Scythian is a Celtic rock/Americana band based in the DC Metro Area that formed in 2002. The band's name, according to the members of Scythian, means "[a] bunch of pre-Mesopotamian barbarians who did not use forks or phonics," which they chose to describe a varying sound that encompasses everything from traditional jigs and reels to contemporary covers. The band was named after Ukrainian nomads, Scythians, due to the Ukrainian ancestry of Alexander and Danylo Fedoryka. 

Since its inception, Scythian developed from a group of street performers in Alexandria, VA, to the 2009 winner of Washington City Paper's Best of DC 'Best Local Band' competition. In 2004 the band scored a brief appearance in the M. Night Shyamalan film The Village. The band has toured extensively on the East Coast. The UB Post describes their sound as a mix of Celtic, Klezmer, Gaelic, Gypsy and Rock.
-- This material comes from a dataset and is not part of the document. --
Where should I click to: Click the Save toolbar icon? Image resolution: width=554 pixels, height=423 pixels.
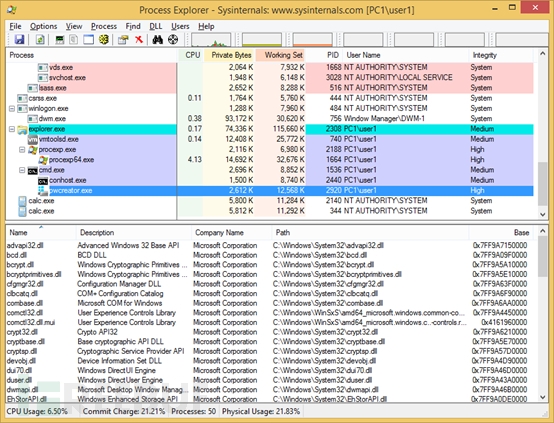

The band currently comprises brothers Alexander Fedoryka (Violin/Mandolin/Harmonica/Bass/Vocals) and Danylo Fedoryka (Rhythm Guitar/Accordion/Vocals), as well as band members Ethan Dean (Bass/Percussion/Vocals) and Johnny Rees (Percussion/Drums/Vocals).

Band members

 Alexander Fedoryka: Vocals, Violin, Mandolin, Harmonica, Bass
 Danylo Fedoryka: Vocals, Rhythm Guitar, Accordion
 Ethan Dean: Vocals, Percussion, Bass
 Johnny Rees: Drums, Percussion, Vocals

Past band members

 Fritz McGirr: Drums, Percussion, Vocals
 Nolan Ladewski: Whistles, Flute, Vocals, Guitar, Banjo, Mandolin, Tenor Banjo
 Larissa Fedoryka: Vocals, Cello, Bass
 Josef Crosby: Vocals, Violin, Bass
 Tim Hepburn: Drums, Percussion, Vocals
 Alexander Kuldell: Drums, Percussion
 Michael Ounallah: Vocals, Percussion, Drums, Banjo
 Danny Schneible: Drums, Percussion, Guitar, Lead Vocals
 Andrew Toy: Drums, Percussion, Vocals
 Ben-David Warner: Banjo, Violin, Viola, Mandolin, Vocals, Guitar

Josef Crosby's departure
Josef Crosby stopped appearing with the band in May 2016, and Larissa Fedoryka took over on bass. On December 13, 2016, Josef Crosby posted an explanation of his departure on his own Facebook band page. He stated that he had taken some time away to address his substance abuse issues, and moving forward he would be continuing his musical career separate from Scythian.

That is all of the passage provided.